Message from the Chair
I’m writing to share the UC Davis English Department newsletter for 2021–22, a long, strange year for us all. It was a pleasure to return to Voorhies Hall in the fall and begin to see colleagues and students in person again. Despite some ups and downs (the stop-and-start winter quarter being a particularly difficult stretch), it has lifted our spirits to start to re-engage with our community face to face.
In addition to news of what all of you have been up to–publications, prizes, activities of diverse and exciting sorts!—you will find below news of several important transitions. This has, very sadly for us, been our last year with two beloved colleagues, Professor Parama Roy and our Undergraduate Counselor Lynda Jones, both of whom are moving into a well-earned retirement. They will be greatly missed but you can read some of their plans for post-Voorhies life in “Career Transitions,” and we hope they will return to visit us. More permanent losses were the deaths of Emeritus Professors Jerry Murphy and Peter Hays, both longtime mainstays of the department, whom we remember fondly here.
Looking forward, we are excited to be welcoming Professor Maceo Montoya, of the Department of Chicana and Chicano Studies, as a half-time professor in our department beginning this fall. A successful search in Global Black Literatures will also be bringing us two brand-new colleagues, Akua Banful and Xavier Lee, to whom I look forward to introducing you next year–the parting gift of Parama Roy, who chaired the search committee.
The department and the campus have also been enriched by the advent of a new Designated Emphasis in Environmental Humanities for graduate students, which will recognize and further the extraordinary work being done in this area by graduate students and faculty alike. You can learn more about its genesis and implementation from our interview with Professor Elizabeth Miller.
One further piece of good news for our department was the inauguration of the Deirdre Hackett Endowment for Experiential Learning, which will provide funds for graduate and undergraduate students to pursue opportunities beyond the classroom and even beyond the campus. We are very grateful to Matt Hackett for this tremendous gift, given in memory of his mother, a proud alumna of our department.

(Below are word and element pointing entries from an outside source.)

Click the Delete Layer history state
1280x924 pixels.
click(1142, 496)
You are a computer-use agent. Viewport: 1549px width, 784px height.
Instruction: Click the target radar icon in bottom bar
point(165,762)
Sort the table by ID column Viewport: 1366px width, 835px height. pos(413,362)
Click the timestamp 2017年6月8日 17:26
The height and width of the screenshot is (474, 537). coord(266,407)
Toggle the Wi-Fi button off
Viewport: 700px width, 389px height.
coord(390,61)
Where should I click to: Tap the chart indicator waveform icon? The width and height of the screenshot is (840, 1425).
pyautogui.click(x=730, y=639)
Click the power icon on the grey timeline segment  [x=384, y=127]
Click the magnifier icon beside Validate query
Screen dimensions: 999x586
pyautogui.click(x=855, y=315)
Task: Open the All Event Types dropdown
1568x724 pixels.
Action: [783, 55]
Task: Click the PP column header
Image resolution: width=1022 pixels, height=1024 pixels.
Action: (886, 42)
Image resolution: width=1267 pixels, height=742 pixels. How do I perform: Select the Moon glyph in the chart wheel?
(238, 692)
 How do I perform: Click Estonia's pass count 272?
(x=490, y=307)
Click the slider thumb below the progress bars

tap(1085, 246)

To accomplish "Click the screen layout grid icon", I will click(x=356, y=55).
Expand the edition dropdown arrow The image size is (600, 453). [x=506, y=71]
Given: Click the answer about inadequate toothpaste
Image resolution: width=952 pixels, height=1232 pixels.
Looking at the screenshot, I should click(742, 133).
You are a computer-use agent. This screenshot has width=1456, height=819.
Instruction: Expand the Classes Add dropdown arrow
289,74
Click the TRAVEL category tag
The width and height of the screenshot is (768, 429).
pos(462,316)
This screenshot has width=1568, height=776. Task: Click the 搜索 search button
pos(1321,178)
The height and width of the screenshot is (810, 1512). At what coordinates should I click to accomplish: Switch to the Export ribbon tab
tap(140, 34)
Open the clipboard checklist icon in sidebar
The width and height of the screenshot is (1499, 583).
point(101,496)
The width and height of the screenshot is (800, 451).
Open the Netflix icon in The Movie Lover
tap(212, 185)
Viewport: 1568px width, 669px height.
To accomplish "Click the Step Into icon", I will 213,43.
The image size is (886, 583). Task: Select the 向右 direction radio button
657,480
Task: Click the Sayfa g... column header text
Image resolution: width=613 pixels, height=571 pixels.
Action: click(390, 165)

Final thanks to PhD student Kristin George Bagdanov, for organizing and writing the features you see below, and for her impeccable organization, and as always to Kevin Bryant, who makes sure all the links work and that our newsletter finds its way to the website.
I’m grateful to conclude my first year as chair teaching a wonderful class of English majors in person, seeing my colleagues and our students for “courtyard coffee” once a week, and working with our always amazing staff, without whom nothing could be done. I hope to be seeing more of all of you in 2022–23.